**What you are asked to do**.
Below are the entries to work from; restate word for word the portion that opens with the line containing "Task: Click the red X icon in theme-guide row" and closes with the line containing "Viewport: 1456px width, 830px height.", keeping both.

**Data for this exercise**.
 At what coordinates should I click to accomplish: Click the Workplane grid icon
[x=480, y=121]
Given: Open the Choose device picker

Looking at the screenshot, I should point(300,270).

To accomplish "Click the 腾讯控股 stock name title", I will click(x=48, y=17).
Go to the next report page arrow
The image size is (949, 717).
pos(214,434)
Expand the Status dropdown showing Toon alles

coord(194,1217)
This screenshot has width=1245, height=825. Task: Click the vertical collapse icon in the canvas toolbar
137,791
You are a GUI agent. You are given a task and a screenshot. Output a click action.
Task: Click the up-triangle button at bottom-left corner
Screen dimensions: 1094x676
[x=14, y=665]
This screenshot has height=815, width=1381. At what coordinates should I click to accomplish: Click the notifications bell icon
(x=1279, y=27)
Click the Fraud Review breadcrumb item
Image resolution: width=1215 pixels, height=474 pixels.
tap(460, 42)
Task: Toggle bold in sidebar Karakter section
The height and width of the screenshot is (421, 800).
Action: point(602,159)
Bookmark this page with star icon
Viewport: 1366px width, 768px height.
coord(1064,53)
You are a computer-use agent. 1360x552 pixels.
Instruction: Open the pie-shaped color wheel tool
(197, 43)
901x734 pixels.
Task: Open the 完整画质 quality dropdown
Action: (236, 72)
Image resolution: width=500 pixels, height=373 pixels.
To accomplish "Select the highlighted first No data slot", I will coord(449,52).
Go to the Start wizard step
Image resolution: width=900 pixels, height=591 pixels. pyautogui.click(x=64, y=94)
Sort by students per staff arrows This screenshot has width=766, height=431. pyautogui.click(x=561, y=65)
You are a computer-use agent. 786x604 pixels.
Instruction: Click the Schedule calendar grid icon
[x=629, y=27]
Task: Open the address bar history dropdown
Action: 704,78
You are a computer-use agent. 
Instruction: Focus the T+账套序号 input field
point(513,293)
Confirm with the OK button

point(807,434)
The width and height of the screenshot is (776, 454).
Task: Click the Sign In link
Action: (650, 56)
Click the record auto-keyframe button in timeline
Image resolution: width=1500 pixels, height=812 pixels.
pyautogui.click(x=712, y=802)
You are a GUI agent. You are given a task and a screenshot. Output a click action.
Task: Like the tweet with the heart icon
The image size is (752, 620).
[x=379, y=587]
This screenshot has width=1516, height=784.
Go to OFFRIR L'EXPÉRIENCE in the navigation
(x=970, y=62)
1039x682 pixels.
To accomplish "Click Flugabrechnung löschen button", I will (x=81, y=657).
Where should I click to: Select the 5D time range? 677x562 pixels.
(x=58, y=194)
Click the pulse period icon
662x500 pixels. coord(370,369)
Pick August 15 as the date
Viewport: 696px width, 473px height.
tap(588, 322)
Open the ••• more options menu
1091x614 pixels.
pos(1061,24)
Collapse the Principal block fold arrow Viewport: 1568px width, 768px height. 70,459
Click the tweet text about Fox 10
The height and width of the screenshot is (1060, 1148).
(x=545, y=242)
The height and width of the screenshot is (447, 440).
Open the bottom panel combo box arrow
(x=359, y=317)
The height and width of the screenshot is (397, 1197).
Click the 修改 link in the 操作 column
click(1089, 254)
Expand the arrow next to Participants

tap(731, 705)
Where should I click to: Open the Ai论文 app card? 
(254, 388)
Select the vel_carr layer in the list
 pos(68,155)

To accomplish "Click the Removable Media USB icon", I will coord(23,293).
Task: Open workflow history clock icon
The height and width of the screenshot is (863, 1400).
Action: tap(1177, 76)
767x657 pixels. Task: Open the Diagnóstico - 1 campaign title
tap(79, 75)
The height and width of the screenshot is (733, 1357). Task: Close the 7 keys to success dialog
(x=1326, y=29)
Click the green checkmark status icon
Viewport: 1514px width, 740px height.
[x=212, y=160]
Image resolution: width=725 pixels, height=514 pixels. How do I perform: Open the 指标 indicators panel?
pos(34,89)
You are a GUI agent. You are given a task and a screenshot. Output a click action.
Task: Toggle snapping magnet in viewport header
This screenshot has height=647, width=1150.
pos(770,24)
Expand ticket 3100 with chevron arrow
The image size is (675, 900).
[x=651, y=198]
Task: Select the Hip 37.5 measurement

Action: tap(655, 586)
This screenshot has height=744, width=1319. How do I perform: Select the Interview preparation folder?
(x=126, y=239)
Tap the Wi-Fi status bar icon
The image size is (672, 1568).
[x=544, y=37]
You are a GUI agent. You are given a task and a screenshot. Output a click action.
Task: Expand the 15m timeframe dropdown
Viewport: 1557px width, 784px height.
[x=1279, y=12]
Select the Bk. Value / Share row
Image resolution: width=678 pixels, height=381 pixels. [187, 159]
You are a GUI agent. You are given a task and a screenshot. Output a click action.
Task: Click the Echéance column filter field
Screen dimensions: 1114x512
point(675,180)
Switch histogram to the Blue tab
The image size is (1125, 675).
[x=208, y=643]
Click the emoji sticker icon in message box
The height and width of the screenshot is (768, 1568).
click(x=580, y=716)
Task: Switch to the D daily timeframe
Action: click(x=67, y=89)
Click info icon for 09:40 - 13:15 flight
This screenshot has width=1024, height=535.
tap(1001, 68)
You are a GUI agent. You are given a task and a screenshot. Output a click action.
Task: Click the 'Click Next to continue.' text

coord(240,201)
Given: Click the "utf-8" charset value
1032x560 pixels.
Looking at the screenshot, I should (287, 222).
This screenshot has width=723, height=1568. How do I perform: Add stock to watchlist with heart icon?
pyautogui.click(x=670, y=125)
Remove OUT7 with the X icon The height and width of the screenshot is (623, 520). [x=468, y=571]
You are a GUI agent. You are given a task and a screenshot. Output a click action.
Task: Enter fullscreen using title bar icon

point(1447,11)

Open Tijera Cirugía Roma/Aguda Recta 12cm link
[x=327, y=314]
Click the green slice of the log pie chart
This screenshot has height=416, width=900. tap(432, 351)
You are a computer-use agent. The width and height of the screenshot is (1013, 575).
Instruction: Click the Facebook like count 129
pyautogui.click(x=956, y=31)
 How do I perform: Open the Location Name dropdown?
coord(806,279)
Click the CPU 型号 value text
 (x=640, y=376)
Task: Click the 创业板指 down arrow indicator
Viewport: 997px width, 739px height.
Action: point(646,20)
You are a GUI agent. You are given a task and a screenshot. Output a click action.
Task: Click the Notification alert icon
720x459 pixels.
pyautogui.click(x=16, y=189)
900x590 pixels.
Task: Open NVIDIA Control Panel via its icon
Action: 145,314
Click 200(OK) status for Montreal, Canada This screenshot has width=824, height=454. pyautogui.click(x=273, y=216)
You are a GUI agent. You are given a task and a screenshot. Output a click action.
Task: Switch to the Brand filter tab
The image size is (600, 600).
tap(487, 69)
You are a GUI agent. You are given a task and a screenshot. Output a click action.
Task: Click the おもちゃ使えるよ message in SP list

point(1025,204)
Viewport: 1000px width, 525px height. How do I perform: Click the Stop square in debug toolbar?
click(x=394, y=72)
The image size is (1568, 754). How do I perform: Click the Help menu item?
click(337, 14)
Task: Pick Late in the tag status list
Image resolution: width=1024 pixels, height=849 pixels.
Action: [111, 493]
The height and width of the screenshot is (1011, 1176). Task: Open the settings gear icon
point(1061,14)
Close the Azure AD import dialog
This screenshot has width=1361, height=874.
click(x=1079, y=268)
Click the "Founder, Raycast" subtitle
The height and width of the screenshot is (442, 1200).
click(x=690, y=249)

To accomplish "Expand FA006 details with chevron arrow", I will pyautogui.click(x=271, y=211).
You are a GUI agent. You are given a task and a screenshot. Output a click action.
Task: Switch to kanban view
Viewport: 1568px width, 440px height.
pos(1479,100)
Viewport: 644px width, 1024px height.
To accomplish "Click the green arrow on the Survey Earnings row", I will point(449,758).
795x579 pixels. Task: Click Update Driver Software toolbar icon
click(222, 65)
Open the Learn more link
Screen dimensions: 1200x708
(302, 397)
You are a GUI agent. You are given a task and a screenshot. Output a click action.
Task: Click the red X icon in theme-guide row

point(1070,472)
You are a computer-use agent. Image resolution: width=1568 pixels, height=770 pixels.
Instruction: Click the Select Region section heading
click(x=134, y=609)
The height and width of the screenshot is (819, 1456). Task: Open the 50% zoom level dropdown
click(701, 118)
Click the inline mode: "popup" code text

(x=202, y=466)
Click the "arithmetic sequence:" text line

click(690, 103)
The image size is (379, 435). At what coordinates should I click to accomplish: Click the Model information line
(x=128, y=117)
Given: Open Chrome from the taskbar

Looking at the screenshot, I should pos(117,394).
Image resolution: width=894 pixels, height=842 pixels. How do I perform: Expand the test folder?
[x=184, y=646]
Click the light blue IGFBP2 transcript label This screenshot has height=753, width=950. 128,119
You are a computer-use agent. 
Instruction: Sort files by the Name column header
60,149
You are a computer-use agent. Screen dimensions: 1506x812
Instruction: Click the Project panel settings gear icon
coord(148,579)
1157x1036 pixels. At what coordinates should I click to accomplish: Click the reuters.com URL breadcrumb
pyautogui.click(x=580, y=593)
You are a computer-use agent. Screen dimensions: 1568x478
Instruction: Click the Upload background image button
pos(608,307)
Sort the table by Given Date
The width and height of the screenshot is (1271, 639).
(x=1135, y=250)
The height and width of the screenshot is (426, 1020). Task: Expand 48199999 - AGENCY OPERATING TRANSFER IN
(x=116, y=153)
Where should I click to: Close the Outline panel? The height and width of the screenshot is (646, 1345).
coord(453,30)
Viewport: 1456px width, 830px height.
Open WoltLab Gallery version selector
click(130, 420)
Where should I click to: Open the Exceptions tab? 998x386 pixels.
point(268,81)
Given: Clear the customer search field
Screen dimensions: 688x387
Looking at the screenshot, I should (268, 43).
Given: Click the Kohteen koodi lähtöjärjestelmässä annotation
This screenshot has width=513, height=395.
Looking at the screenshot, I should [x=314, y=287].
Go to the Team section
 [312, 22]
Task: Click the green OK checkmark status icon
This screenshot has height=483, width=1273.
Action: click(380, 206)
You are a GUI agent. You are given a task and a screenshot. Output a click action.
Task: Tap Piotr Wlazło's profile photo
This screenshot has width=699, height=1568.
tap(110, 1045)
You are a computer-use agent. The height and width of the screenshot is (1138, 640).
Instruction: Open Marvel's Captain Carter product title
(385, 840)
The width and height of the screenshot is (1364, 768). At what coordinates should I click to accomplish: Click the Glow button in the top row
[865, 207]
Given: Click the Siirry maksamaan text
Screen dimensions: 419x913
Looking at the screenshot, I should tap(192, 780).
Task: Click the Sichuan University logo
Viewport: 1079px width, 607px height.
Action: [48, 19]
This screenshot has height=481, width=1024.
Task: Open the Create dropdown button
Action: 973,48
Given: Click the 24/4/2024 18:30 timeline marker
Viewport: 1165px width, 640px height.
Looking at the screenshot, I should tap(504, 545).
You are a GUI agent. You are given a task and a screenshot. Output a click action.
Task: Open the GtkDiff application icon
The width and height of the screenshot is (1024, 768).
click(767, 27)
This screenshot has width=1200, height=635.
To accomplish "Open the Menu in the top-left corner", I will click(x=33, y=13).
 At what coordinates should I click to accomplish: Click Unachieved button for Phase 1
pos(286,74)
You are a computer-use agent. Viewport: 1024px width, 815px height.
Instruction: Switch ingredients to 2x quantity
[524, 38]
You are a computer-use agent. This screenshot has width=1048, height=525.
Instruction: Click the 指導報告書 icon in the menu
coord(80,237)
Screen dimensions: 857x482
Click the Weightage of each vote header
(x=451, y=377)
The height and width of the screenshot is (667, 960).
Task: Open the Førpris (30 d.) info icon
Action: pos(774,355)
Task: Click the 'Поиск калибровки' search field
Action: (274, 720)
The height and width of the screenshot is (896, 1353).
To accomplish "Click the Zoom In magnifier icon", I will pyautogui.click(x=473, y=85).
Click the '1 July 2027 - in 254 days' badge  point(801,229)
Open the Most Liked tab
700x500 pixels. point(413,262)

**Written answer**.
Task: Click the red X icon in theme-guide row

point(1070,472)
You are a computer-use agent. Image resolution: width=1568 pixels, height=770 pixels.
Instruction: Click the Select Region section heading
click(x=134, y=609)
The height and width of the screenshot is (819, 1456). Task: Open the 50% zoom level dropdown
click(701, 118)
Click the inline mode: "popup" code text

(x=202, y=466)
Click the "arithmetic sequence:" text line

click(690, 103)
The image size is (379, 435). At what coordinates should I click to accomplish: Click the Model information line
(x=128, y=117)
Given: Open Chrome from the taskbar

Looking at the screenshot, I should pos(117,394).
Image resolution: width=894 pixels, height=842 pixels. How do I perform: Expand the test folder?
[x=184, y=646]
Click the light blue IGFBP2 transcript label This screenshot has height=753, width=950. 128,119
You are a computer-use agent. 
Instruction: Sort files by the Name column header
60,149
You are a computer-use agent. Screen dimensions: 1506x812
Instruction: Click the Project panel settings gear icon
coord(148,579)
1157x1036 pixels. At what coordinates should I click to accomplish: Click the reuters.com URL breadcrumb
pyautogui.click(x=580, y=593)
You are a computer-use agent. Screen dimensions: 1568x478
Instruction: Click the Upload background image button
pos(608,307)
Sort the table by Given Date
The width and height of the screenshot is (1271, 639).
(x=1135, y=250)
The height and width of the screenshot is (426, 1020). Task: Expand 48199999 - AGENCY OPERATING TRANSFER IN
(x=116, y=153)
Where should I click to: Close the Outline panel? The height and width of the screenshot is (646, 1345).
coord(453,30)
Viewport: 1456px width, 830px height.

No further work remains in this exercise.